Why AMD's next-gen console victories are a big win for PC gamers @ PCWorld
PC gamers are used to being second-class citizens. Sure, we get our share of MMOs (such as World of Warplanes and Star Wars: The Old Republic) and complex real-time strategy games (like Company of Heroes 2) and the occasional gloriously detailed first-person shooter (hello, Crysis 3!). But in general, most big-name games have bypassed the PC to land on consoles and consoles alone.
“In the past, consoles have had very unique architectures compared to the PC,” says David Nalasco, a technical marketing manager with Radeon’s GPU business. This situation has made cross-platform development more difficult, and making a game for a single platform already takes a ton of time, effort, and moolah. And with all that said, Nalasco notes that the very nature of consoles makes them appealing to developers.
“If you’re a game developer trying to get the most out of your platform, you’re going to work on the one that’s most straightforward—the one you’ve worked on for years and hasn’t changed, and has a huge install base,” he says.
Hence, the PC’s aura of neglect. But with x86 blood now coursing through every platform’s virtual veins, those days may be ending.
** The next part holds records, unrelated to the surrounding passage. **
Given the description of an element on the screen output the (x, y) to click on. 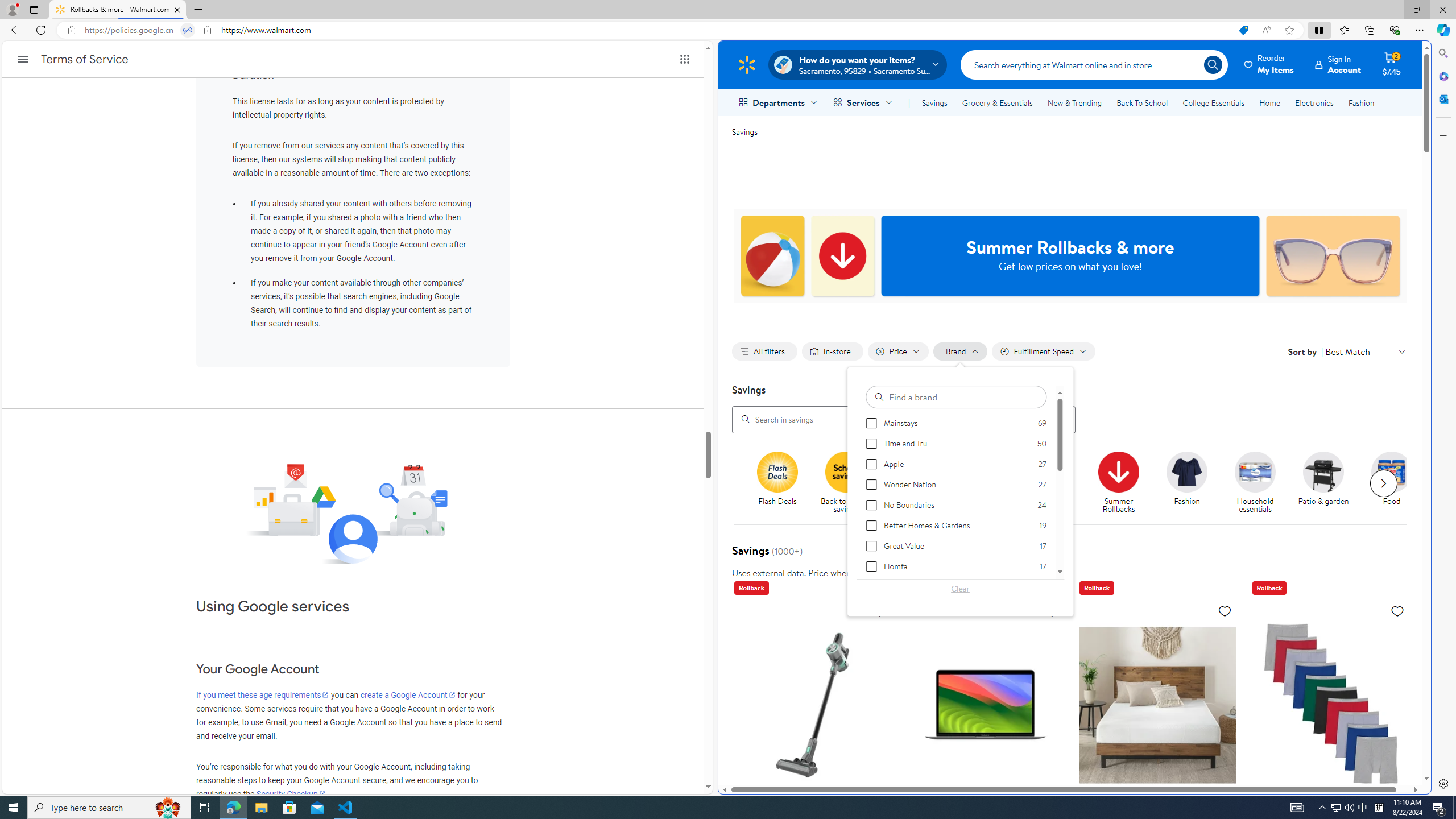
Back to School savings (845, 471)
Patio & garden (1328, 483)
Filter by Brand not applied, activate to change (960, 351)
$20 and under $20 & under (981, 478)
Filter by In-store (831, 351)
Sort by Best Match (1366, 351)
Get it today (1054, 483)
Okay, the future of PC gaming looks bright—but don’t console ports suck? They’re always buggy, and they never look as good as good as native PC games, right? So is a flood of ports really worth getting excited about?
In this case, yes. We’re starting to get theoretical here, but the presence of a Radeon CPU and GPU in each and every console promises to make it easier for developers to optimize their games for the PC. Better optimization means better graphics and performance.
Nalasco points to the performance of the latest console games as testament to what extreme optimization can provide. The current console designs are seven years old and have a fraction of the power of modern-day gaming PCs, yet still pump out fairly impressive graphics.
“The opportunity that we see is to get that fit and level of optimization, or something close to it, in PC games,” Nalasco says. “If you’re developing a game or a game engine and want to port it over to the PC, you don’t have to start over from scratch with your optimization. You’re starting from a base that has CPU cores that are much more similar, GPU cores that are much more similar, and other feature sets that are much more comparable.”
AMD representatives stress that the company will continue pushing the envelope on PC hardware, but say that games created for the x86-based consoles will hold up well years down the line thanks to their optimizations.
Of course, you’d expect an AMD representative to say that—but Nvidia SVP Tony Tamasi said something very similar at his company’s E3 press conference.
“The PC will keep growing, but the consoles will give us that next bump,” Tamasi said. “Developers can now build really awesome content that can then scale to the PC.”
If it’s weird hearing Nvidia saying somewhat positive things about consoles powered by its rival, consider that AMD’s inclusion in consoles can benefit the general PC-gaming industry, not just AMD. Both Microsoft and Sony have announced that their consoles will support the industry-standard DirectX 11 programming language.